Analyzing Network Packets

Ethernet Address

The Ethernet addresses of devices are assigned by the network card vendor and should not be changed (even though in some instances software allows you to override that address). Each device on an Ethernet network must have a unique MAC address. The MAC address consists of two parts:

• A 3-byte vendor identifier, or Organizationally Unique Identifier (OUI)

• A 3-byte device serial number unique to the vendor

The resulting 6-byte network address uniquely identifies the network card on the network, no matter how large the network is. The Internet Assigned Numbers Authority (IANA) assigns vendors MAC addresses to ensure there is no duplication. The assigned numbers are published in Internet Request For Comments (RFC) documents (the most recent Assigned Numbers RFC is RFC 1700). The IANA also maintains a web page (www.iana.org) that contains the most current Ethernet vendor information. Figure lists a few vendor identifiers for MAC addresses.

After the 3-byte vendor portion, a 3-byte unique serial number is added to produce the unique 6-byte address.
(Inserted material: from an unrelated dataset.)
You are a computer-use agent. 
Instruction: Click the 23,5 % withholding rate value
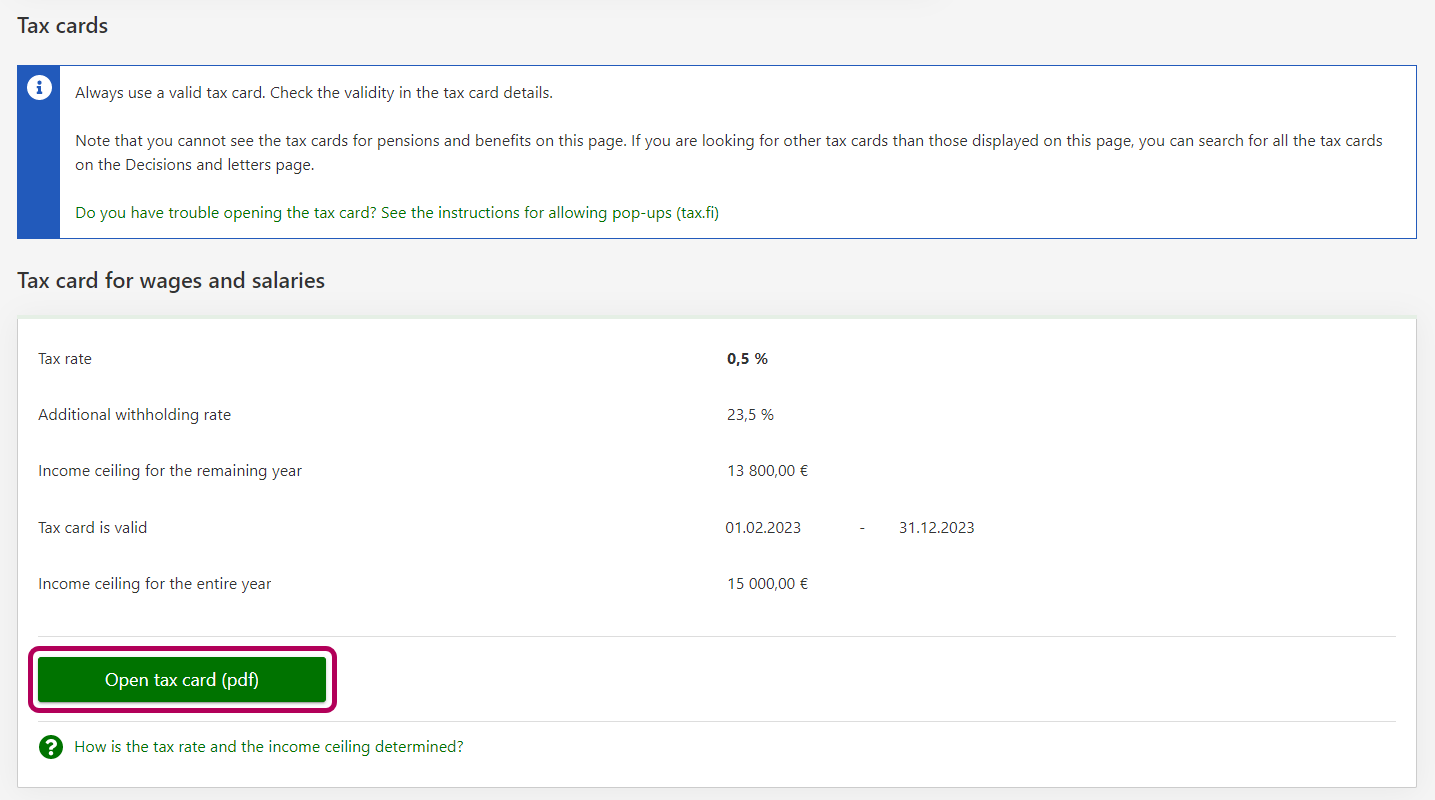coord(750,415)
You may see Ethernet addresses referenced in several ways; here are some of the traditional formats:

• As a single value: 0020AFCCEC3

• Using colons: 00:20:AF:BC:CE:C3

• Using hyphens: 00-20-AF-BC-CE-C3

• Using a single hyphen: 0020AF-BCCEC3 (as used by the Analyzer program)

In addition to individual device addresses, the Ethernet addressing scheme allows for broadcast and multicast addresses. In the broadcast address, all of the destination address bits are set to 1 (FFFFFFFFFFFF in hexadecimal). Every device on the Ethernet should accept packets addressed to the Ethernet broadcast address. This address is useful for protocols that must send a query packet to all devices on the network; ARP, for example, when a workstation is looking for a device that has a particular IP address.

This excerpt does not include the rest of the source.